Nearly 66,000 businesses have folded since March 1, according to data from Yelp, which provides a platform for local businesses to advertise their services and has been tracking announcements of closings posted on its site. Small businesses account for 44 percent of all U.S. economic activity, according to the Small Business Administration, and closures on such an immense scale could devastate the country’s economic growth.

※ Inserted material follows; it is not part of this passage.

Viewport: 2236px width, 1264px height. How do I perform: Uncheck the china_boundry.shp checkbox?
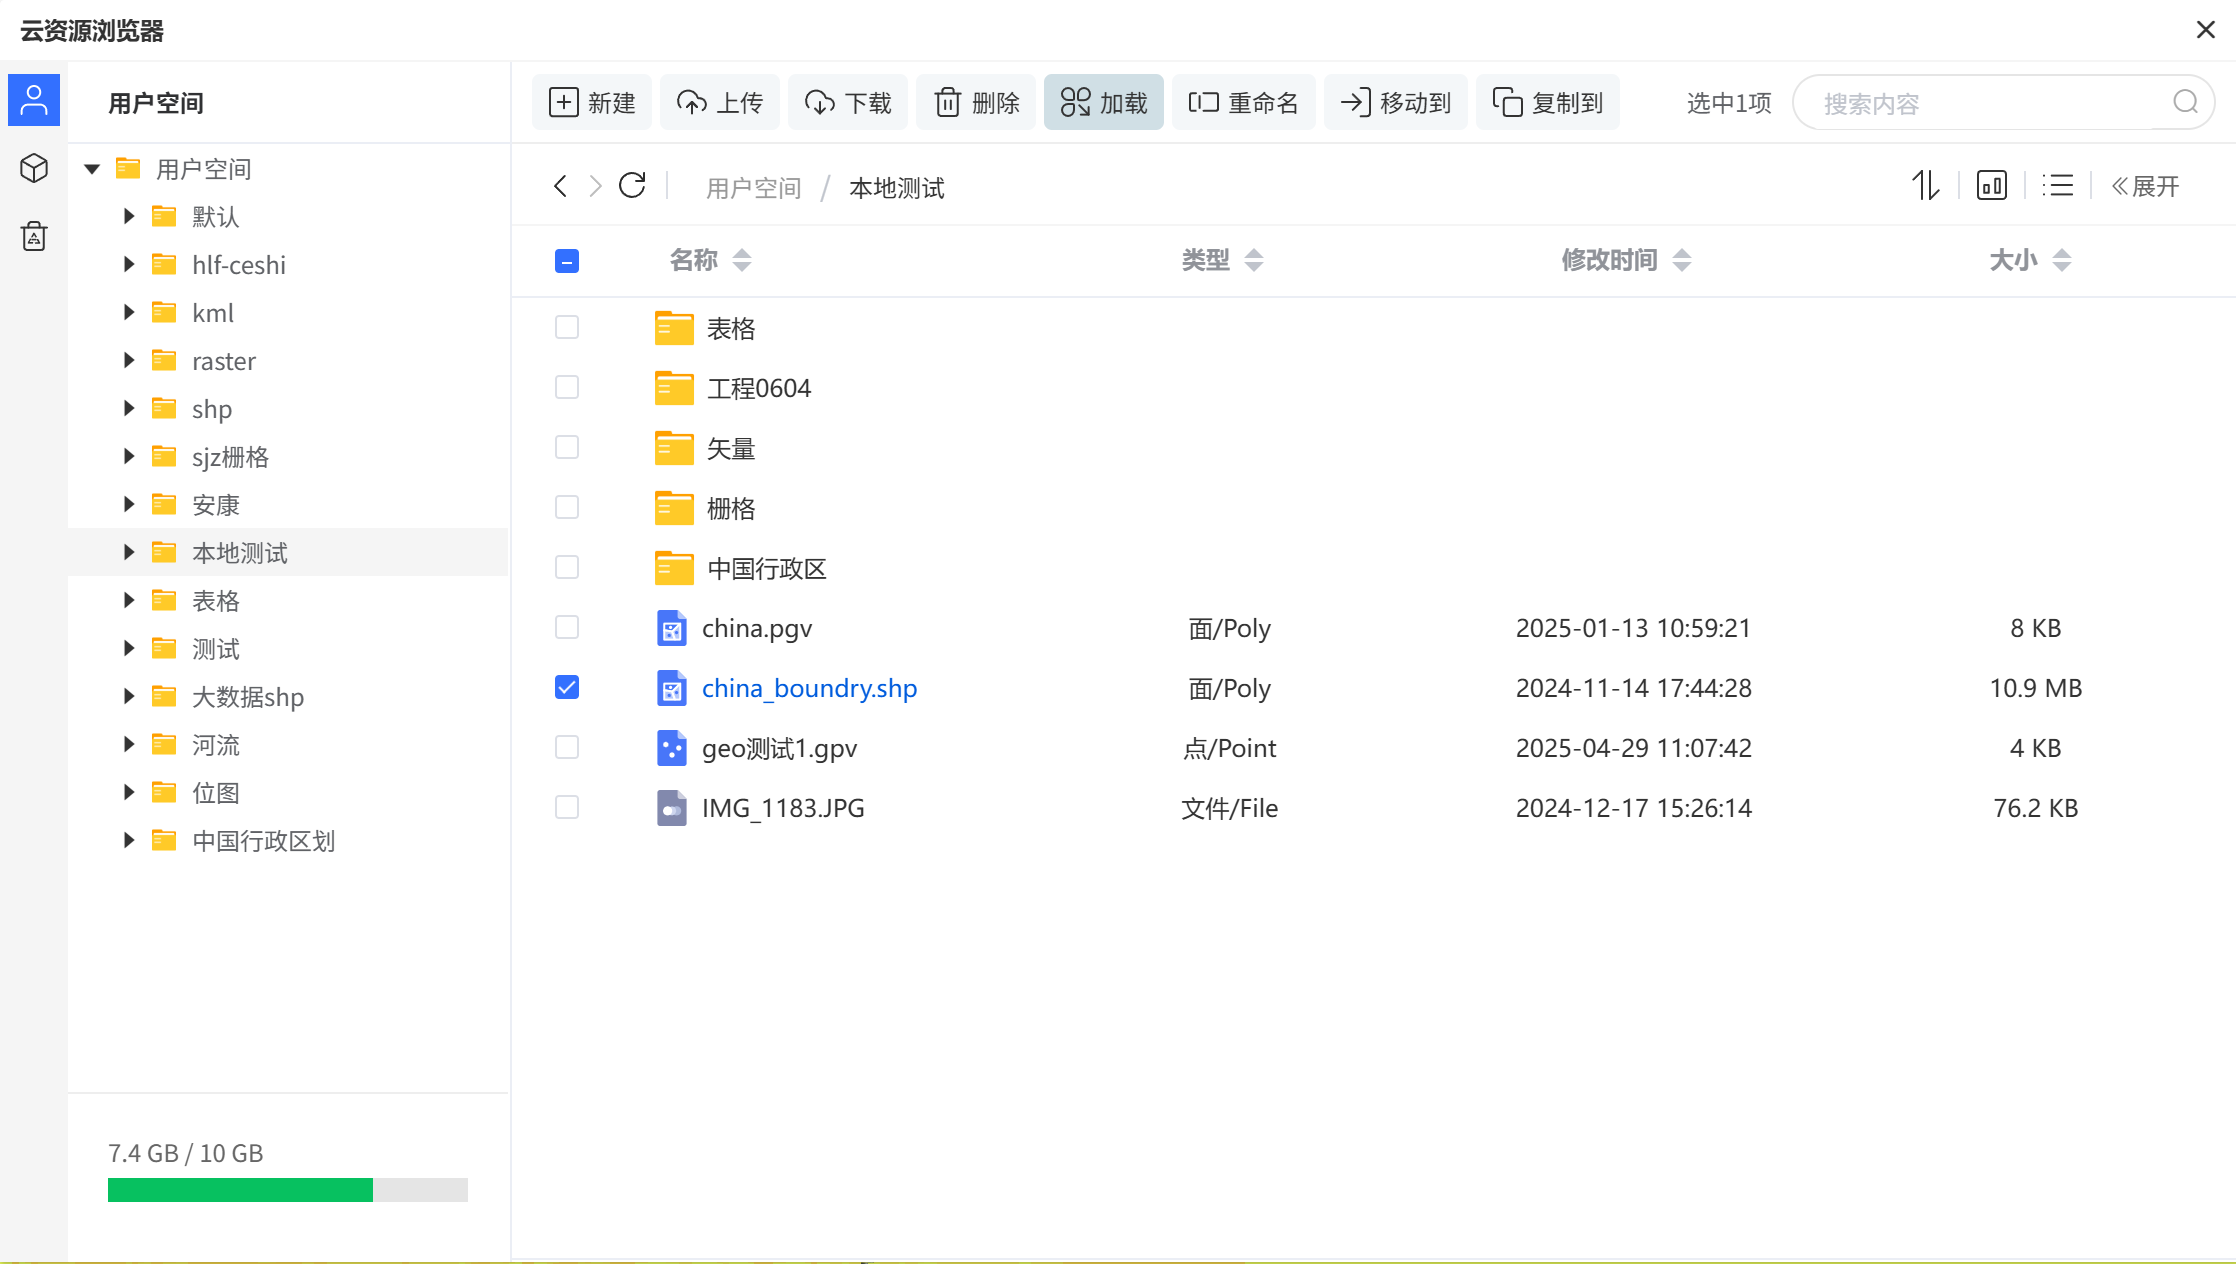(x=567, y=688)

On the last Friday of June, after Gov. Greg Abbott of Texas said that bars across the state would have to shut down a second time because coronavirus cases were skyrocketing, Mick Larkin decided he had enough. He and his partner decided to close their club, Krank It Karaoke in Wichita Falls, Texas, for good.
“We did everything we were supposed to do,” Mr. Larkin said. “When he shut us down again, and after I put out all that money to meet their rules, I just said, ‘I can’t keep doing this.’”
KFC, the fried chicken chain, closed dining rooms in all 40 of its corporate-owned restaurants in Florida on Monday as coronavirus cases in the state continued to skyrocket.
The company encouraged franchisees operating stores in Florida and other virus “hot spot states” such as Arizona, California and Texas to follow suit. Corporate-owned locations in Florida will continue to offer drive-through, carry out and delivery where available.
“This guidance is part of our continued efforts to prioritize the health of our team members, customers, and the communities where they live and work,” said a representative for KFC.
On Sunday, Florida reported more than 15,000 new cases, the highest single-day total of new coronavirus cases by state since the start of the pandemic. The state reported more than 12,000 new cases on Monday.
The pandemic has hit the restaurant industry particularly hard, many fast food chains have managed to stay afloat by relying on drive-through sales. McDonald’s delayed reopening dining rooms earlier this month as coronavirus cases surged across the country.
KFC is a subsidiary of Yum Brands, which owns other fast food chains including Pizza Hut and Taco Bell.